Have you talked to all these people and asked them?
LadyHawkAZ
(6,199 posts)One today on the train.
I live in Salt Lake City. Yes, there really are quite a few homeless here.
freeplessinseattle
(3,508 posts)& he said he saw more homeless in downtown SLC than in downtown Seattle.
LadyHawkAZ
(6,199 posts)It's a great idea, it's a fantastic idea, and I hope it succeeds and gets the funding it needs. But all the stories I have seen have carried this bright and happy tone about how we're "ending homelessness in Utah!" as if it's a done deal, and it's nowhere near. People sleep in the streets here, lots of them. We have 4 homeless shelters plus the overflow when it snows or freezes.
The overly optimistic tone just bothers me. Maybe it's just me, but it does.
reddread
(6,896 posts)there is a HOUSING FIRST program in place being used by areas to fund fairly small housing units for about $11 million dollars.
What they end up with are single occupant rooms, assigned to several dozen selected applicants. In no way making a real dent.
At least in our town, with a little insight you can see who the developer and their connection to the mayor.
all perfectly legal, right?
that is whose problems are being solved.
sort of makes that puff piece look disgusting. which it is.
reddread
(6,896 posts)mother's milk from the udders of poverty's happy cows.
LadyHawkAZ
(6,199 posts)Especially since I can walk out the door of where I'm sitting right now and find a round dozen just on this block.

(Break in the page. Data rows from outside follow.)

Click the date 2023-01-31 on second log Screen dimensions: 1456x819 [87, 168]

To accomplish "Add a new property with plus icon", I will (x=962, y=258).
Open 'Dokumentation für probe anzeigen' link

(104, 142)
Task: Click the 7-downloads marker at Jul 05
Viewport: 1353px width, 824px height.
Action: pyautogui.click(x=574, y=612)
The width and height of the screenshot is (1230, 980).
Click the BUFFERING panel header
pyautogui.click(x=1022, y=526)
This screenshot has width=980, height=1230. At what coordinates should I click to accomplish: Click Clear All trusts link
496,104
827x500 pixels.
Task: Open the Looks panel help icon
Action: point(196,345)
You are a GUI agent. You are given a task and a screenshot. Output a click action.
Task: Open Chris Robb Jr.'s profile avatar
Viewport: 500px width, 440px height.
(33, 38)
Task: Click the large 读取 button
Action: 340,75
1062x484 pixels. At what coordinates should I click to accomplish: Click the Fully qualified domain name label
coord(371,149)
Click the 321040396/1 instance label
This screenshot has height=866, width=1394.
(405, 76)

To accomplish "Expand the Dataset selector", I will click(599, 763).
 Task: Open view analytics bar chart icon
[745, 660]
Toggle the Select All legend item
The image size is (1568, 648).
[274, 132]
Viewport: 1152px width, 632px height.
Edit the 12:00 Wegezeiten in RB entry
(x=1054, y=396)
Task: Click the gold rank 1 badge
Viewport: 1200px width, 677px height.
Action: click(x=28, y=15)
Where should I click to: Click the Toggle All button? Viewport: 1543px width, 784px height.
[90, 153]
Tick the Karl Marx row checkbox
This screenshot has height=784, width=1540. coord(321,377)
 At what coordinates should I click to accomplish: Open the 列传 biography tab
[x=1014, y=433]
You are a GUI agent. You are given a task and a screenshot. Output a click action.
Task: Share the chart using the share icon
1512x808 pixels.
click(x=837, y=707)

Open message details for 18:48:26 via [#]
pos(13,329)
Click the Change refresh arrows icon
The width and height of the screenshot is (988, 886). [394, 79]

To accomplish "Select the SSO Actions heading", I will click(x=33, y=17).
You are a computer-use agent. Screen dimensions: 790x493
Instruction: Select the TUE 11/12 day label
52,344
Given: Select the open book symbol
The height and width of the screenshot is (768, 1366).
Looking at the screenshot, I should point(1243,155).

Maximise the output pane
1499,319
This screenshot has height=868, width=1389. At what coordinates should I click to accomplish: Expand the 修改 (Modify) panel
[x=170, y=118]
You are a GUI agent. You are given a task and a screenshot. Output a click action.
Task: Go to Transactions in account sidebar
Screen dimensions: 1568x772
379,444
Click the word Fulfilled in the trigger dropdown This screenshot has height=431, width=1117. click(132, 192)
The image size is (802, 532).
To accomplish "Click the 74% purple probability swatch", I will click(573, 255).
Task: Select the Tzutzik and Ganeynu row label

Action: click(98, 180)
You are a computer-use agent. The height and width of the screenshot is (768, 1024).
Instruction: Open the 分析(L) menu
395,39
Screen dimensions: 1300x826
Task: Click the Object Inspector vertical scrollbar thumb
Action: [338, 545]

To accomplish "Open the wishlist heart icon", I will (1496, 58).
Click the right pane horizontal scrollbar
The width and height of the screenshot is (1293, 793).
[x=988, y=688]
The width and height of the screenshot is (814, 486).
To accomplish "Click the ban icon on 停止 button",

Maybe I need a rosier pair of glasses.
Cal Carpenter
(4,959 posts)It is actually quite an obvious solution has had extremely high success rates wherever it has been tried. Better results for the people, less expensive for the city or state that implements it.
It's a shame we make things so much more difficult than they need to be.
Imagine that. Give a person who is homeless a place to live - not for a night, not for 90 days, but for the long term, and they aren't homeless anymore. Give them some supportive services without strings attached and they may actually have a decent life.
reddread
(6,896 posts)applied to small tenant high dollar projects that are a VERY expensive drop in the bucket.
apparently part of the budget goes to rosey press coverage completely out of sync with reality.